» WHAT THE EXERCISE ASKS: Take the material below and reproduce, word for word, only the lines from the line with "Task: Click the 1.0 tick on probability axis" through the line with "You are a computer-use agent. This".

» PROVIDED DATA:
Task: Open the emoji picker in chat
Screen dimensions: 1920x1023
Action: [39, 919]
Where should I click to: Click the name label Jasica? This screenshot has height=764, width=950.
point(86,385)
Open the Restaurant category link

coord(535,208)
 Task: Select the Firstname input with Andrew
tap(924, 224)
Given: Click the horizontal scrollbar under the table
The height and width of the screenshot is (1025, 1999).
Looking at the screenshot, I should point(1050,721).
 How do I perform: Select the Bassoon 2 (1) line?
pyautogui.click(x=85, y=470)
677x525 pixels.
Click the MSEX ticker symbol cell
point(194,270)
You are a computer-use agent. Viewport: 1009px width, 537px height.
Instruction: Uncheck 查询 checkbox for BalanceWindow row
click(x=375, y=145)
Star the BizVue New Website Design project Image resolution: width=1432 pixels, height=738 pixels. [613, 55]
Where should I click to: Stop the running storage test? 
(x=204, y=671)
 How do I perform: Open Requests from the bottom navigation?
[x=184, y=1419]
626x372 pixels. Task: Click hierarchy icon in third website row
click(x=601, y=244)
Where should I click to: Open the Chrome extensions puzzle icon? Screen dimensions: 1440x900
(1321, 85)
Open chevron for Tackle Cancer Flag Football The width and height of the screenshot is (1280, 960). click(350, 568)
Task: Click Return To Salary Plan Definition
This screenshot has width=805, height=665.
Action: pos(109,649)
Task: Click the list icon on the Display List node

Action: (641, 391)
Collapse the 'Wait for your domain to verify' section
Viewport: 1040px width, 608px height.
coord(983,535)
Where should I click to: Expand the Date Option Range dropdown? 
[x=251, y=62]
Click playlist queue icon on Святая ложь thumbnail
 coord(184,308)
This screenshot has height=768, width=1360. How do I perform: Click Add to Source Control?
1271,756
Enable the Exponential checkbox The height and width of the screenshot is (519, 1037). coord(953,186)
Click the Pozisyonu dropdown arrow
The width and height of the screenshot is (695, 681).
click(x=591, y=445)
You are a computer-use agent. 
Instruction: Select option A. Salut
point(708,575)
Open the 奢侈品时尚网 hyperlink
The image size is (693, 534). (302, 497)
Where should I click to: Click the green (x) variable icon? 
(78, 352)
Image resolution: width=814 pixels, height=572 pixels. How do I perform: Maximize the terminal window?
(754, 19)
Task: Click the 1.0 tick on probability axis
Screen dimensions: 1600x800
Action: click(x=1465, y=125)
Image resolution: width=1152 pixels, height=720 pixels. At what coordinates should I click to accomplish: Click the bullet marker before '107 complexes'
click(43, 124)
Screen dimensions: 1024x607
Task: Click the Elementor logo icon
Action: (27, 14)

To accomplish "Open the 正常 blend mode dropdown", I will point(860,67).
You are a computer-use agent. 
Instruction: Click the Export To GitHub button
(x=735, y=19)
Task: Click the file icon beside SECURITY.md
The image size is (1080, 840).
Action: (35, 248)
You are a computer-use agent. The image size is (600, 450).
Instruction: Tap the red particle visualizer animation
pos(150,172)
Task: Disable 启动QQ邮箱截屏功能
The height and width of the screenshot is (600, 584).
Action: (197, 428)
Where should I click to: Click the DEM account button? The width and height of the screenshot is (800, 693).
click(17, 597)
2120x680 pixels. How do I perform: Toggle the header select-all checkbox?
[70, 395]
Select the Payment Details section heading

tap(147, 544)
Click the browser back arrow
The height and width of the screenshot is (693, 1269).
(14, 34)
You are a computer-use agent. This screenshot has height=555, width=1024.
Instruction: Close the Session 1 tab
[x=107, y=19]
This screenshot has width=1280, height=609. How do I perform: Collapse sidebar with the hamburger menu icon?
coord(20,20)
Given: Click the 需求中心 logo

» PROBLEM SOLUTION:
Task: Click the 1.0 tick on probability axis
Screen dimensions: 1600x800
Action: click(x=1465, y=125)
Image resolution: width=1152 pixels, height=720 pixels. At what coordinates should I click to accomplish: Click the bullet marker before '107 complexes'
click(43, 124)
Screen dimensions: 1024x607
Task: Click the Elementor logo icon
Action: (27, 14)

To accomplish "Open the 正常 blend mode dropdown", I will point(860,67).
You are a computer-use agent. 
Instruction: Click the Export To GitHub button
(x=735, y=19)
Task: Click the file icon beside SECURITY.md
The image size is (1080, 840).
Action: (35, 248)
You are a computer-use agent. The image size is (600, 450).
Instruction: Tap the red particle visualizer animation
pos(150,172)
Task: Disable 启动QQ邮箱截屏功能
The height and width of the screenshot is (600, 584).
Action: (197, 428)
Where should I click to: Click the DEM account button? The width and height of the screenshot is (800, 693).
click(17, 597)
2120x680 pixels. How do I perform: Toggle the header select-all checkbox?
[70, 395]
Select the Payment Details section heading

tap(147, 544)
Click the browser back arrow
The height and width of the screenshot is (693, 1269).
(14, 34)
You are a computer-use agent. This screenshot has height=555, width=1024.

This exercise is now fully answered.